Soyuz TMA-13 spacecraft
Apps created by children will blast into space for a six-month mission on the International Space Station Reuters

Primary and secondary school children will see applications they have created be used to control a pair of Raspberry-Pi computers on board the International Space Station.

The competition will open in January 2015, and asks children to dream up apps which will use the computers to monitor data in five categories: Spacecraft Sensors; Satellite Imaging; Space Measurements; Data Fusion; and Space Radiation.

To give children of all ages a chance at winning, the competition is split into several categories based on age. Primary school children will be asked to devise and describe an original idea for an experiment which can be conducted by the computers, with the best two being created by a team of coders from Raspberry-Pi and used on the six month space mission.

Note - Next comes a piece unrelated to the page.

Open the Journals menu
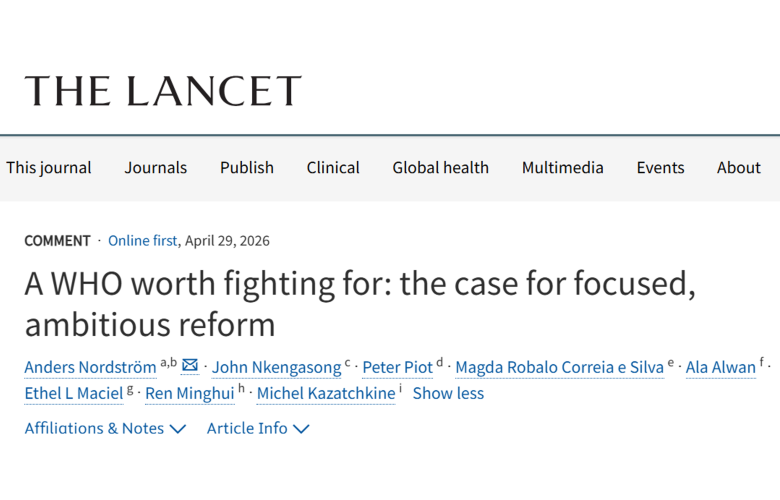The image size is (780, 500). [x=156, y=168]
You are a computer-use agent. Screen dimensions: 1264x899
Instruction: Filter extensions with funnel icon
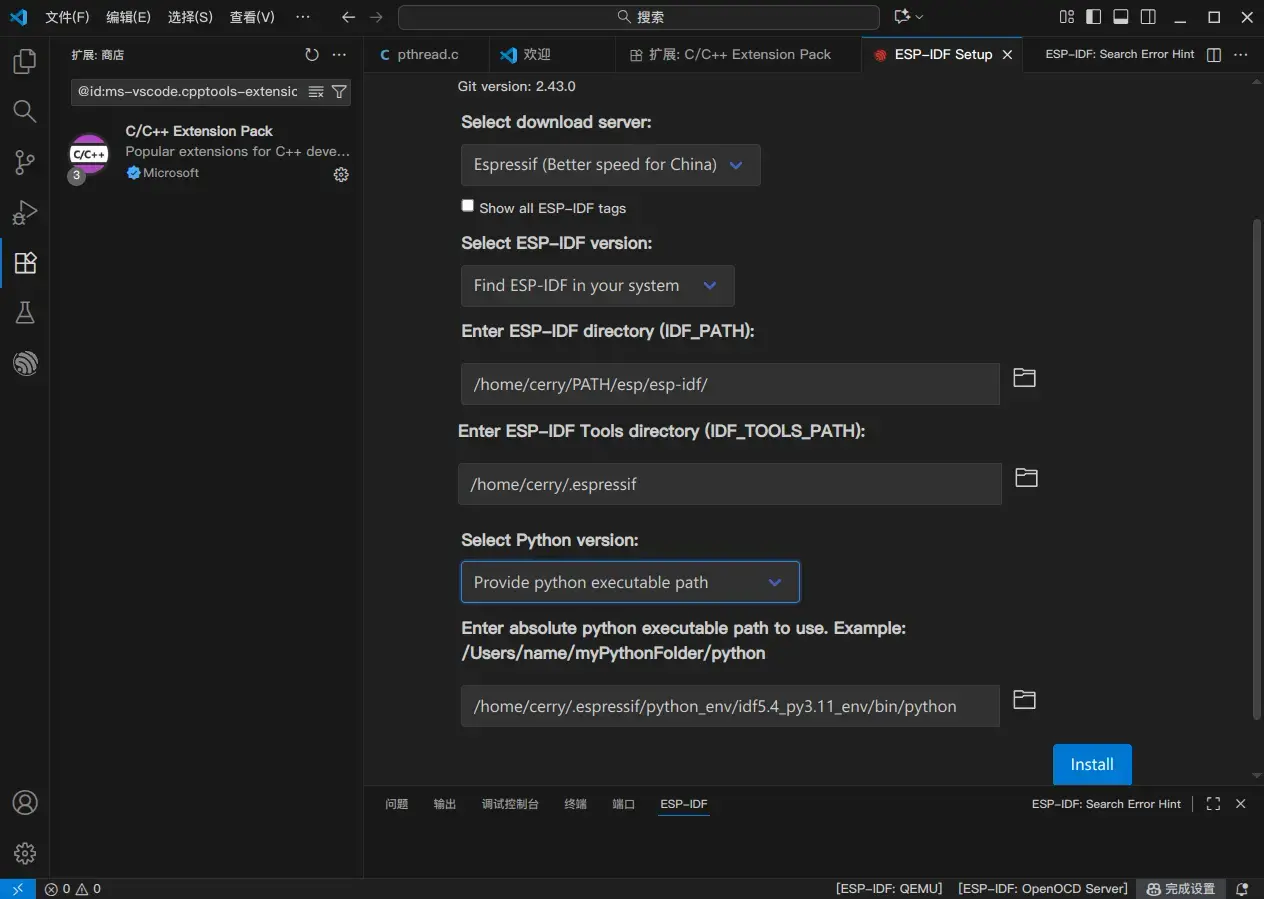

For secondary school children there are three age groups based on the educational Key Stages 3, 4 and 5, with the best 50 entries in each group winning a Raspberry-Pi computer, before the top two in each group also see their apps come to life and blast off into space.

The competition opens at the BETT (British Education, Training and Technology) conference, which runs between 21 and 24 January, and closes on 3 April for primary schools, and 29 June for secondary school entries.

Once coded by a team of developers from Raspberry-Pi, the winning applications will be taken by British astronaut Tim Peake to the International Space Station for six months. Data collected by the apps will be downloaded to Earth and shared with the winning teams.